The CWE project aims to better understand flaws in software and to create automated tools that can be used to identify, fix and prevent those flaws. CWE Compatibility confirms that the LDRA tool suite can identify common programming errors contributing to software containing potentially exploitable vulnerabilities.



The CWE project is an international community-developed formal list of common software weaknesses. CWE is a software assurance strategic initiative co-sponsored by the National Cyber Security Division of the U.S. Department of Homeland Security. The CWE effort aims to help shape and mature the code security assessment industry and to dramatically accelerate the use and utility of software assurance capabilities for organisations in reviewing the software systems they acquire or develop.



According to research directed by the National Institute of Security Technology, 64% of software vulnerabilities stem from programming errors. To help identify core weaknesses contributing to software vulnerabilities, MITRE Corporation, a public interest not-for-profit organisation, created the CWE list. MITRE manages several federally funded research and development centres, including one for the Department of Homeland Security which is mandated with developing the CWE project. CWE was created to address the concerns of organisations that want assurance that the software products they acquire and develop are free from known types of programming errors.

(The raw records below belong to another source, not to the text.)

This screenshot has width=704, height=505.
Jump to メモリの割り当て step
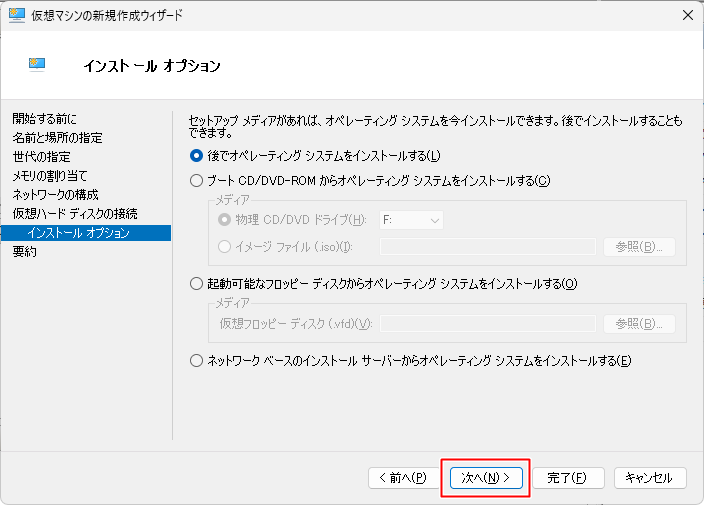pyautogui.click(x=51, y=176)
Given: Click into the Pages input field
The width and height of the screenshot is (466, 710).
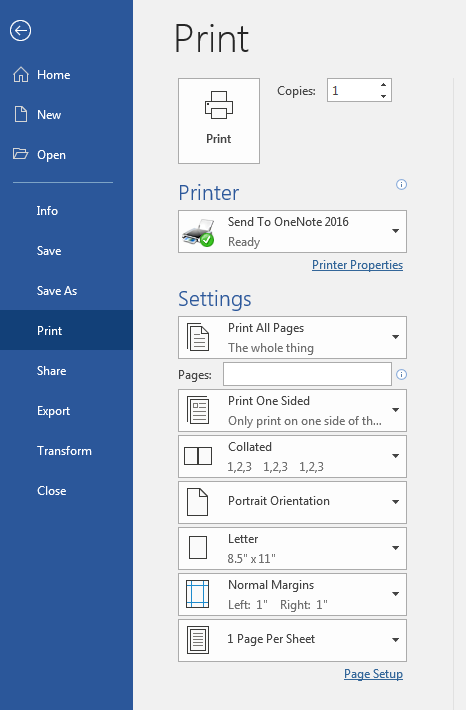Looking at the screenshot, I should click(x=307, y=374).
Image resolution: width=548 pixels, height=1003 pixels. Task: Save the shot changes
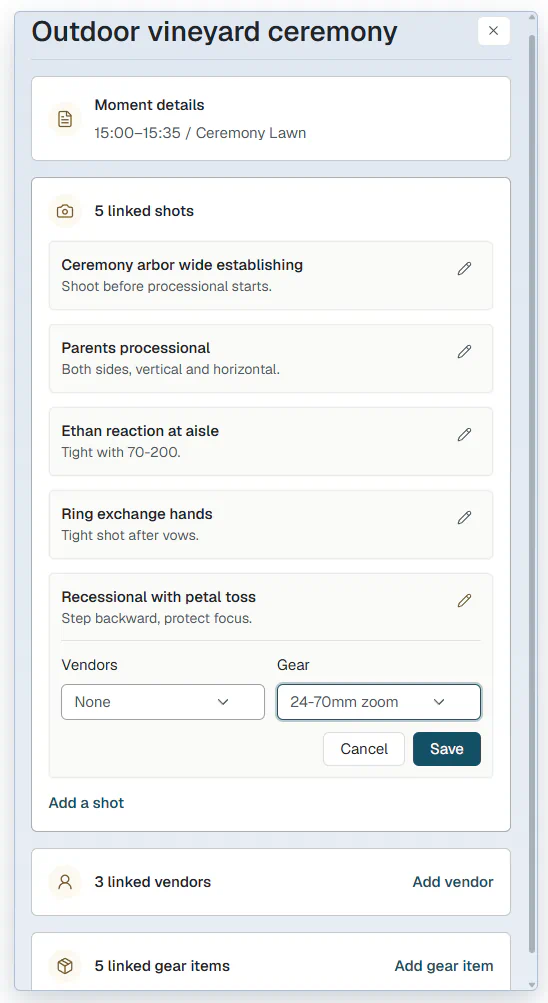447,749
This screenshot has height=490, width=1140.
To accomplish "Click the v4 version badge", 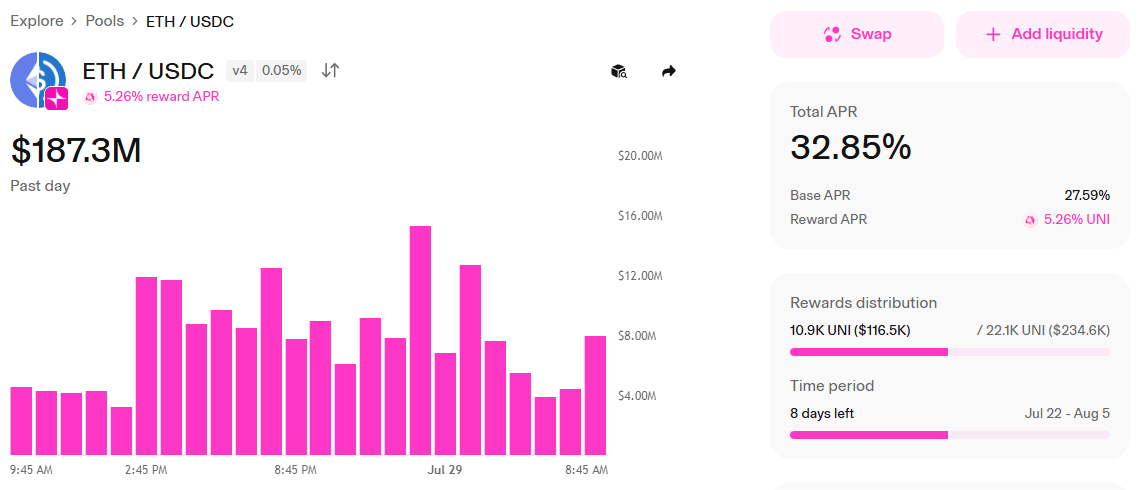I will (x=240, y=71).
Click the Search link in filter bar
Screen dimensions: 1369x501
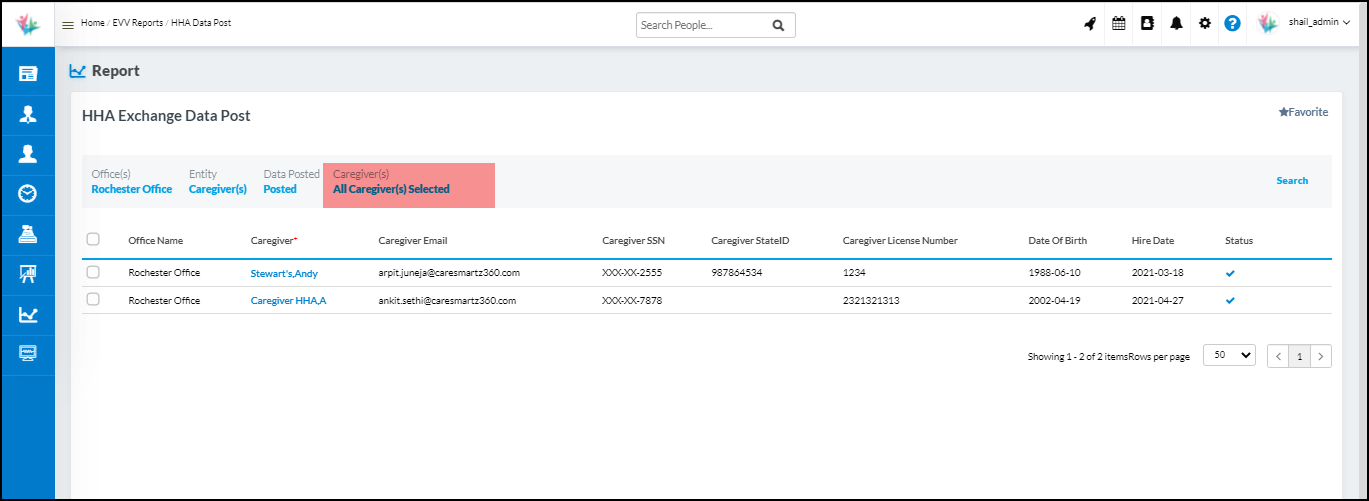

CWE Compatibility recognises the ability of LDRA’s static and dynamic analysis tools, LDRA Testbed and TBvision, to assist companies in finding security flaws and weaknesses in code, aiding the development of secure software applications. LDRA achieved CWE Compatibility by accurately mapping the LDRA tool suite to the coding rules of CWE so that the LDRA tool suite can identify, reference and document weaknesses within the code.

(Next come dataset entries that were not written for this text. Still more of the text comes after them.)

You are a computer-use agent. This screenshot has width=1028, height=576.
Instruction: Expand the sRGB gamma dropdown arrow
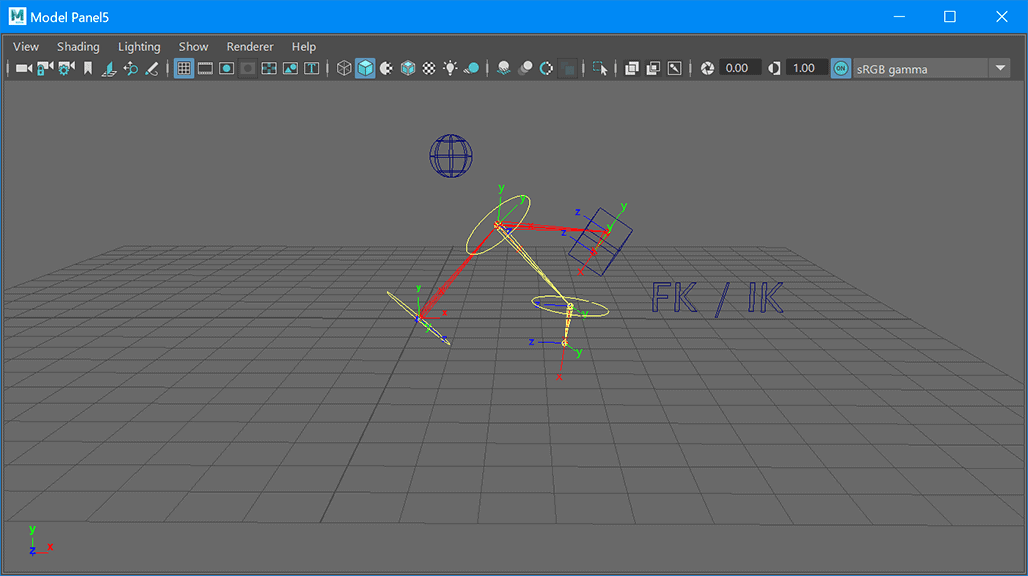(1000, 68)
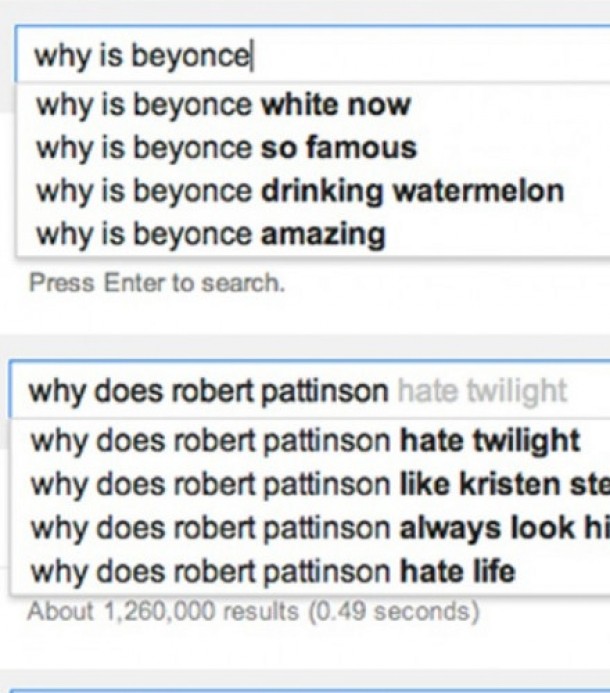The image size is (610, 693).
Task: Select "why does robert pattinson hate twilight" suggestion
Action: click(305, 441)
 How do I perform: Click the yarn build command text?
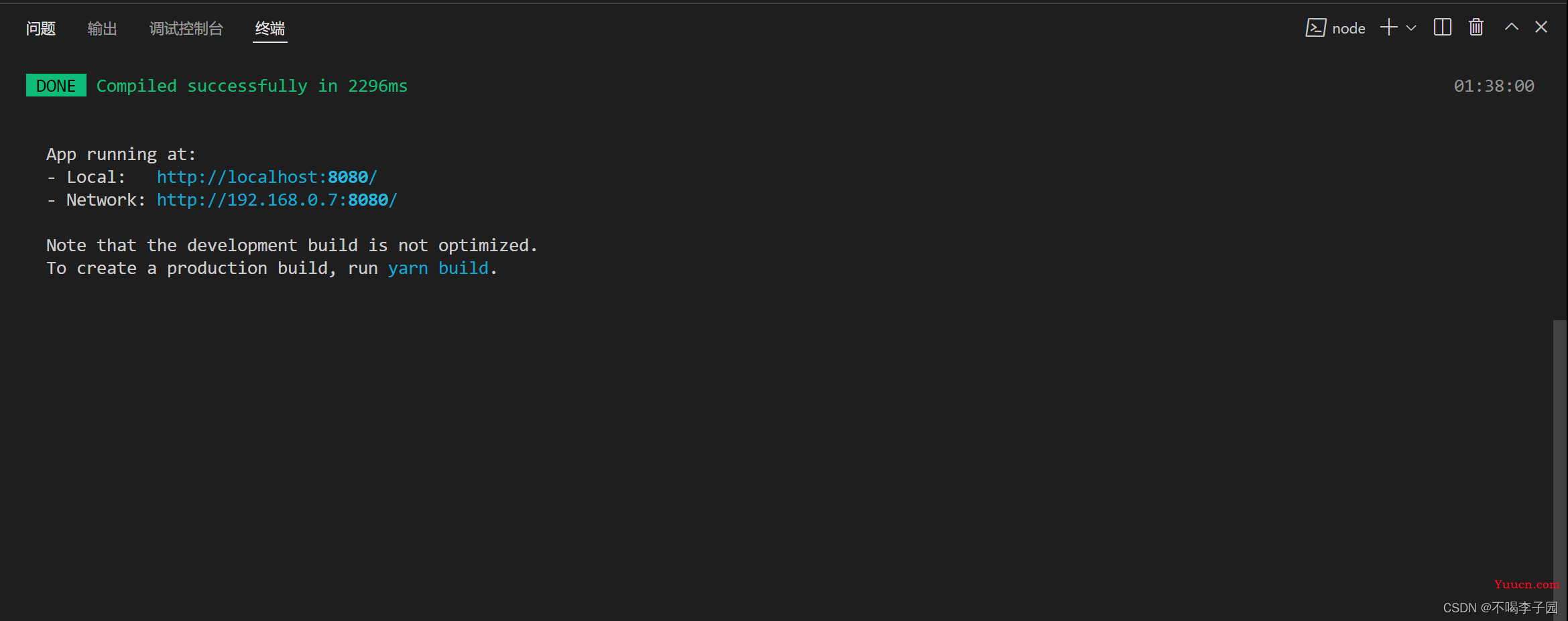pos(438,268)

“In today’s world, the infrastructure of our everyday life hinges on software that is Internet-connected,” acknowledged Ian Hennell, LDRA’s Operations Director. “In such a world, the importance of securing software from any vulnerabilities and weaknesses ensures the safety of our basic infrastructure, whether communications, power distribution grids, medical information and services, traffic management system, airport traffic control, or financial information. LDRA is committed to identifying the typical programming errors that make software applications vulnerable to external attack and exploitation.”



CWE establishes a list of software weaknesses that provides effective discussion, description, selection of the weaknesses as well as the use of software security tools and services that can find these weaknesses in source code and operational systems. CWE also seeks to better understand and manage software weaknesses at the architecture and design levels. LDRA has integrated the coding competencies that contribute to secure programming into the LDRA tool suite.